Kepala Dinas Lingkungan Hidup Kabupaten Batanghari, Zamzami saat ditemui di ruang kerjanya, Rabu (29/11) mengungkapkan meskipun tidak memiliki Polisi Hutan (Polhut) dan Petugas Pengamanan dan Penegak Hukum (PPPH), pihaknya telah berupaya maksimal untuk mengembalikan fungsi Tahura.
“Kami mulai dengan metode pendekatan persuasif pada masyarakat perambah. Babinkamtibmas dari pihak TNI dan Polri juga dilibatkan. Setelah itu, selanjutnya menyerahkan permasalahan tersebut pada Dinas Gakum Hutan atau kelembagaan propinsi yang lebih berkompeten,” ujar Zamzami.

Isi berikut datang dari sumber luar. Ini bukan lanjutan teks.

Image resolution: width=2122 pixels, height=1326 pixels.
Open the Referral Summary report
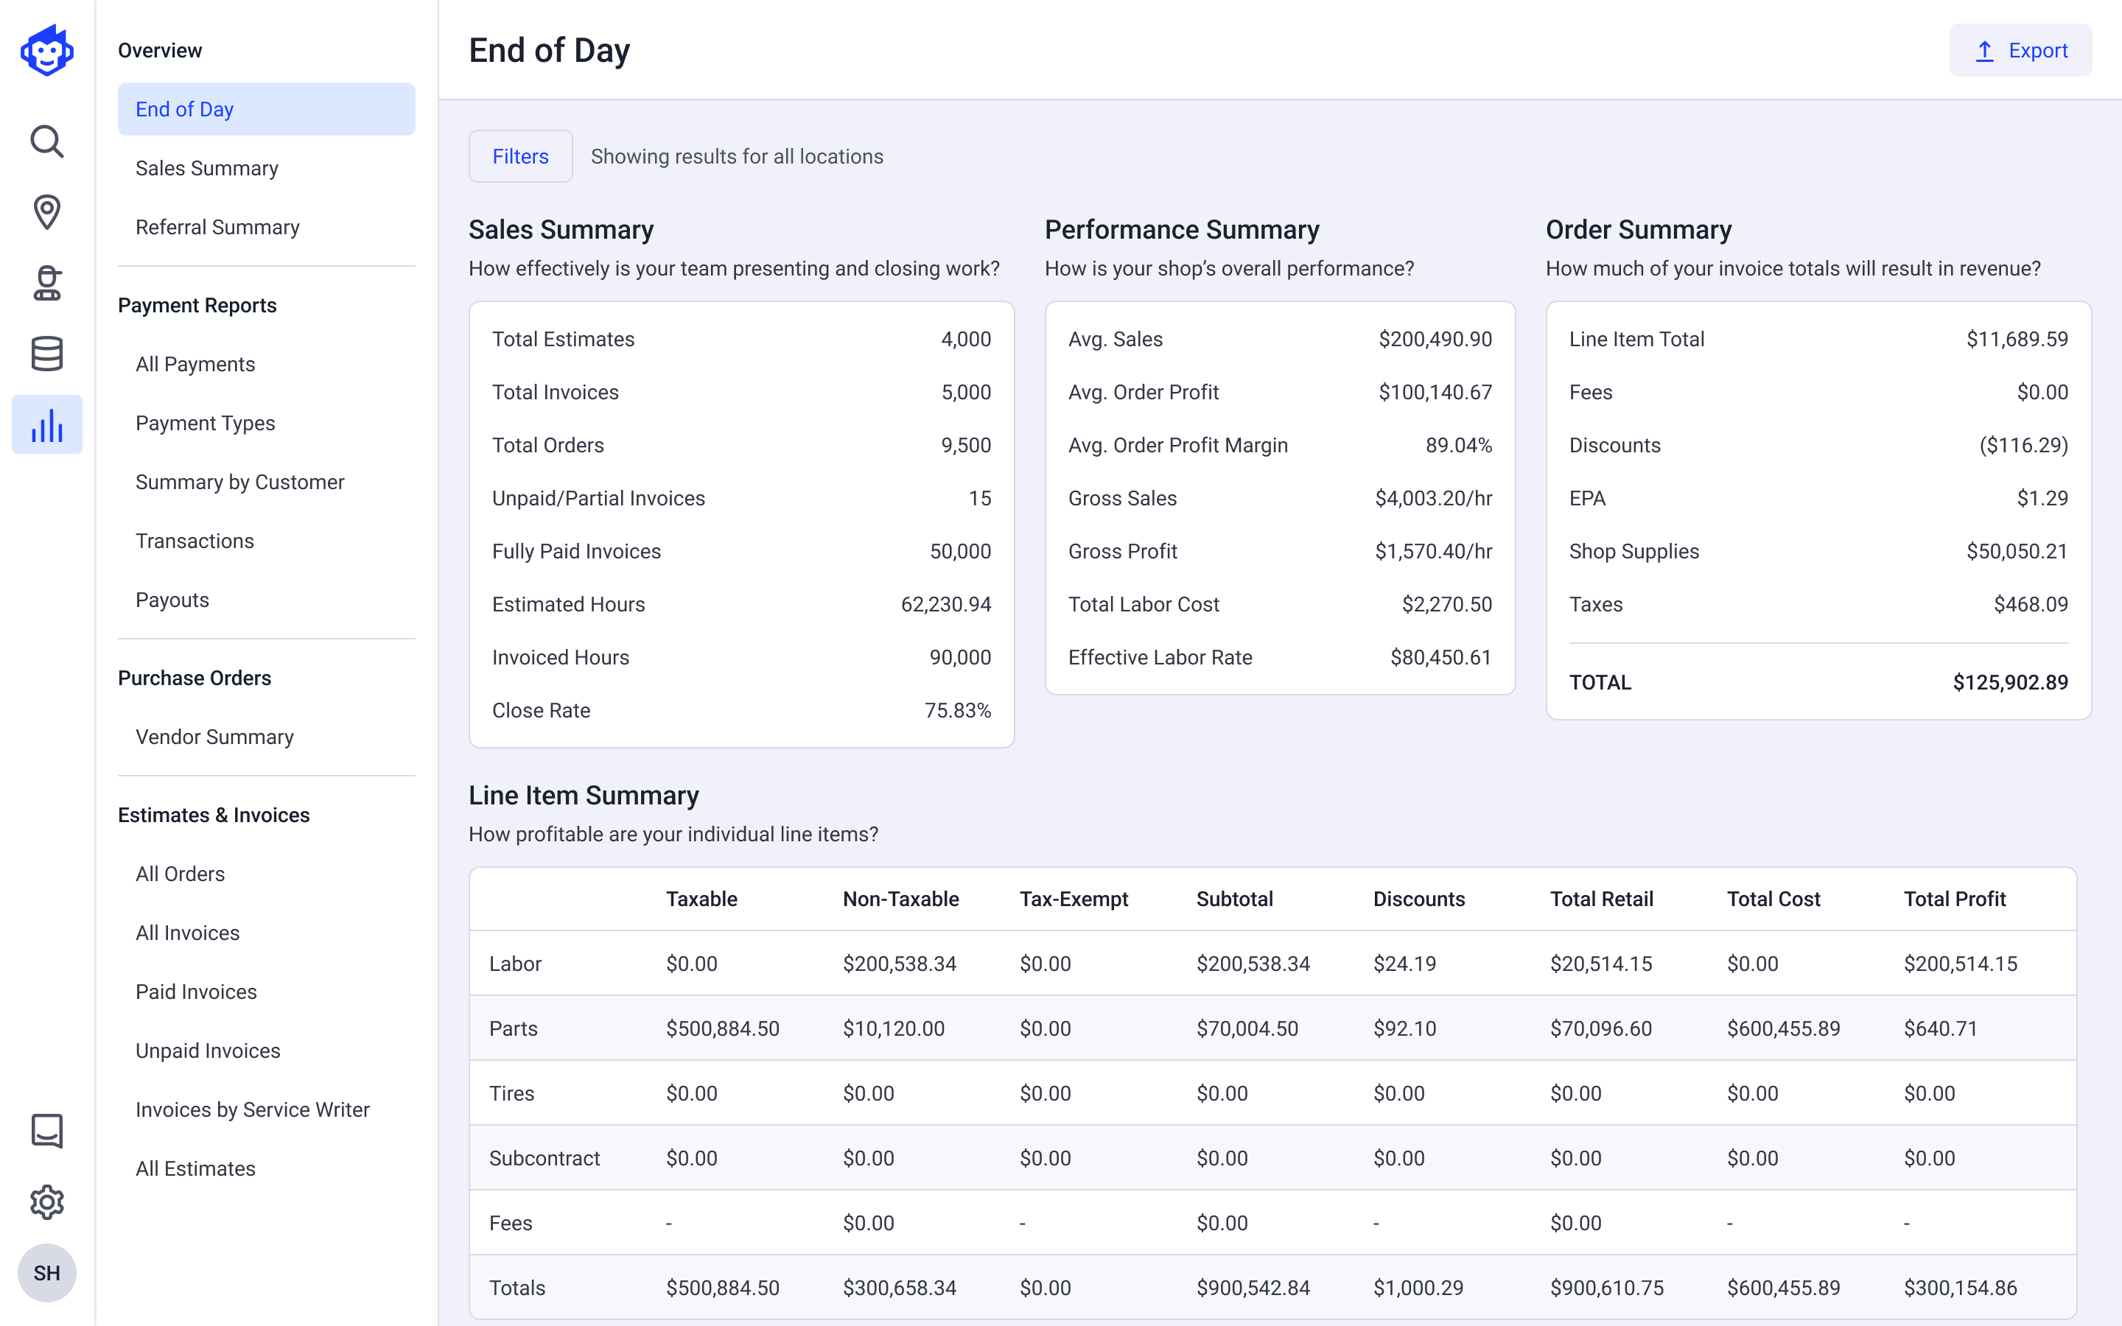pos(217,226)
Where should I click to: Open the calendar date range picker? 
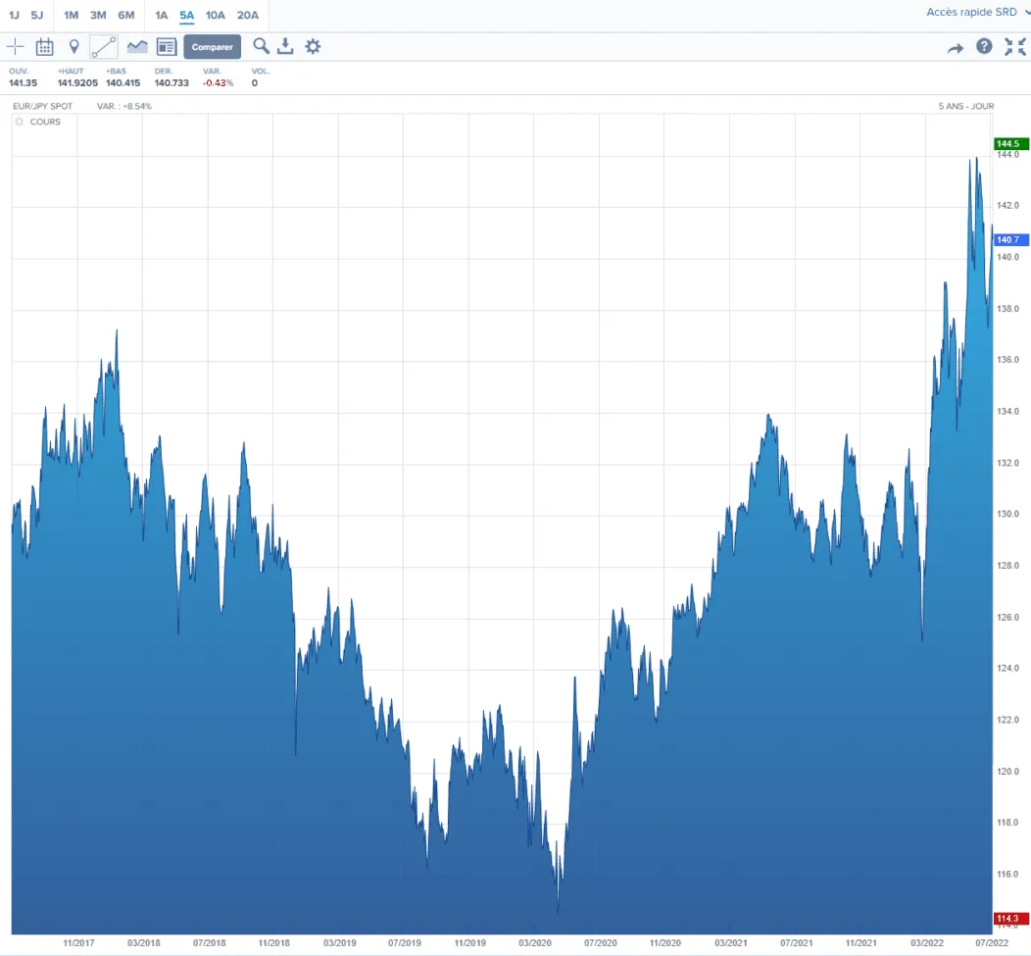click(x=44, y=46)
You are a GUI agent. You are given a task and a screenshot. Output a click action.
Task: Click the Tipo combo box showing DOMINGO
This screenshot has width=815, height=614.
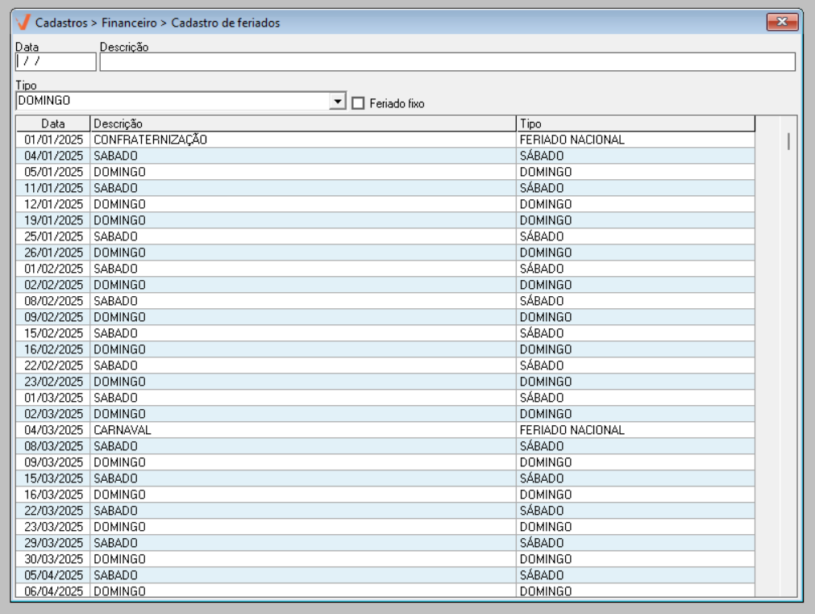click(173, 102)
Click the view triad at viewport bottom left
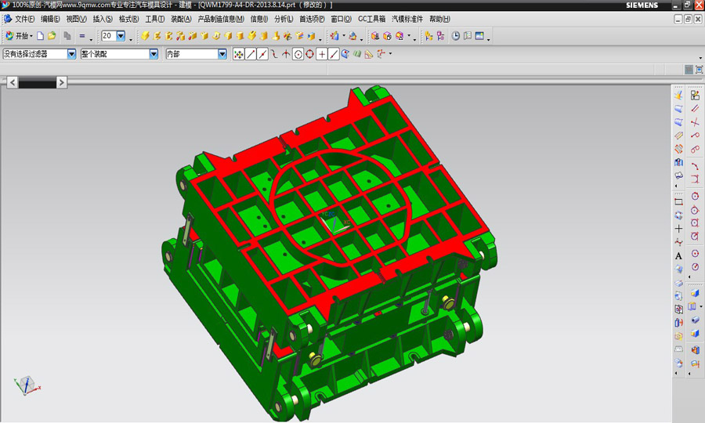Viewport: 705px width, 423px height. click(25, 384)
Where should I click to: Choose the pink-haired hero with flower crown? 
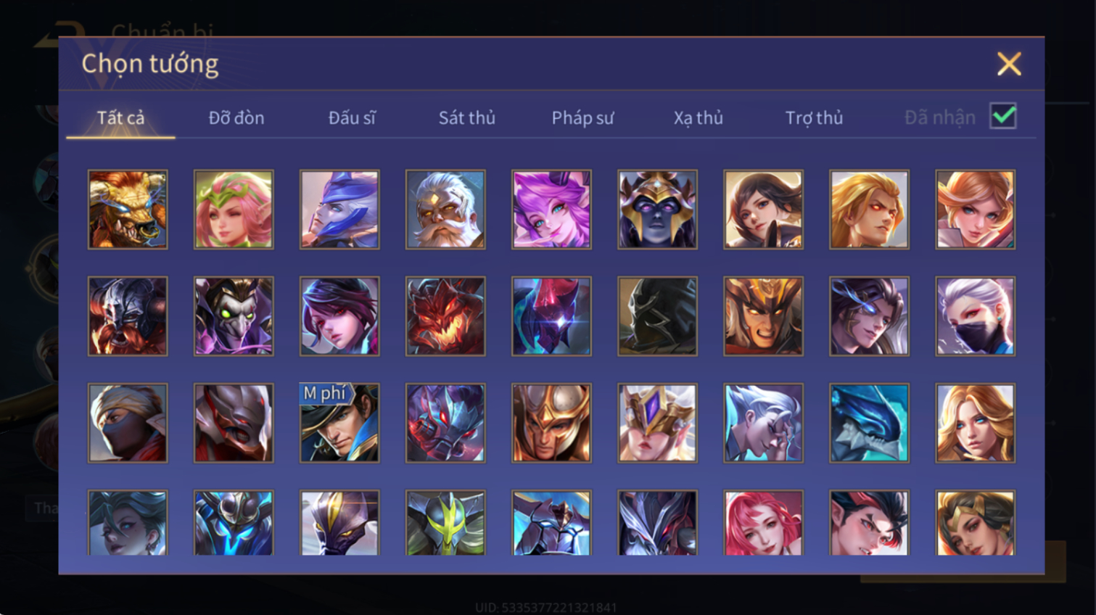pos(234,210)
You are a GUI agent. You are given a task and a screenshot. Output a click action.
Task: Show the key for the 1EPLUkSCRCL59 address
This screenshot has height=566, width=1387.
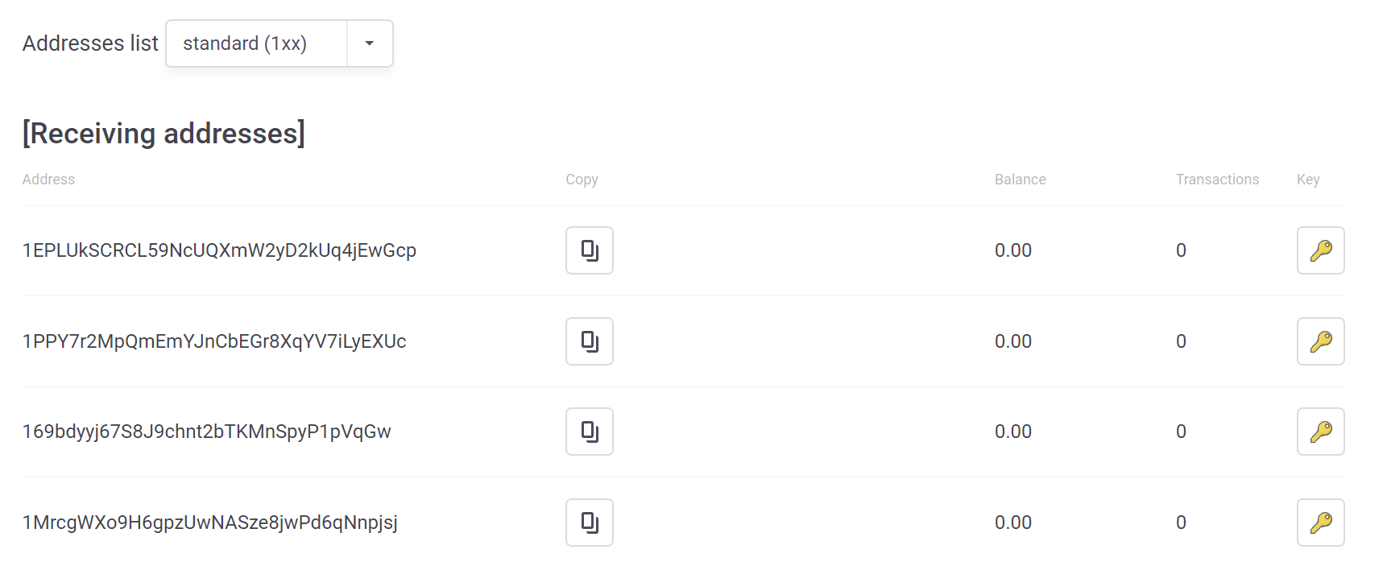tap(1321, 250)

Dia menambahkan berdasarkan tinjauan tim di lapangan yang melibatkan Pamswakarsa dari masyarakat setempat, luasan lahan Tahura yang tersisa paling tinggal 30 persen dari keseluruhan luasannya.
“Bapak Kapolda Jambi juga sempat berkunjung ke lokasi taman hutan rakyat Senami pasca kebakaran (5 November) yang lalu. Dia mengatakan bahwa kondisi Tahura sangat memprihatinkan,” terangnya.
Berdasarkan keterangan warga sekitar Tahura yang enggan disebutkan namanya, bahkan saat ini sudah banyak oknum yang melakukan illegal drilling di kawasan Tahura Senami Sridadi tersebut.
“Sebagian besar lahan dikuasai oleh orang dari luar daerah. Kondisi ini sangat tidak menguntungkan dan membahayakan kelestarian Tahura Batanghari,” pungkasnya.